Bumbay is a pejorative many Filipinos use to call Indians that have migrated to the Philippines, used in conjuction with other terms like 5-6 (coined for Indian moneylenders who loan you 500 pesos and ask for 600 in return). It doesn’t take a genius to figure out that the term Bumbay came from the city of Bombay, but what led to the term being used as our own personal boogeymen? It turns out at the start of the 20th century there was a big influx of Indian immigrants into Manila, which at the time was a thriving international port city. While there was much more faith in the police at the time, businessmen in Escolta took extra measures by hiring nightwatchmen to keep unscrupulous people away.
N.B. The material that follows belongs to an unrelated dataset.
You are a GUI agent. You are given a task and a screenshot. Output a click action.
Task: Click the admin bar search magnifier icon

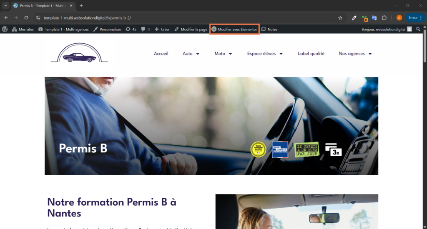point(418,29)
The favored nightwatchman happened to be the bumbay because of their famed ability to never sleep on the job, courtesy of a litcigarette between their fingers that would burn them and keep them awake in the dead of the night. Now this is purely conjecture, but I imagine that coming across a hirsuite sikh Indian in the dead of the night lit only by the light of cigarette might have been frightening to Filipino children at the time. It then would make perfect sense that Filipino mothers would use the convenient bumbay as a threat to precocious youngsters who wanted to wander off in the night.
How this legend managed to stay alive until the 1980s is a mystery to me however, and it’s likely I’m entirely wrong. I invite any bumbay or non bumbay friends to chime in with their thoughts.
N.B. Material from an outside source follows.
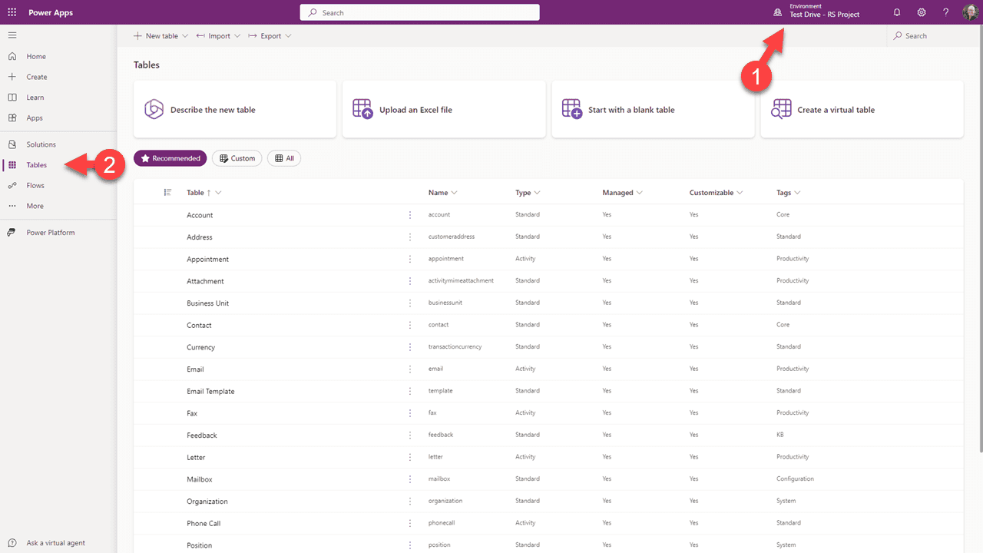Switch to the All tables filter
The height and width of the screenshot is (553, 983).
click(x=284, y=157)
In ancient Filipino cultures people would bury their dead with clothes, jewelry, furniture etc. that they felt would be needed in the afterlife. We are hardly unique in this aspect, with the famous example of the Pyramids in Egypt being testament to that. What struck me was that they called these tokes pabaon. Now my Filipino isn’t the best, but as I can best explain it pabaon is “something to take with you on the road”, which makes a lot of sense in that context. What strikes me as interesting is that in the current vernacular the word baon means either an allowance or a packed lunch (to take on the road) and also to be buried. It’s not a groundbreaking idea, but I love that it wasn’t random that these words that are spelled the same way mean entirely different things, but that they both came from the same idea.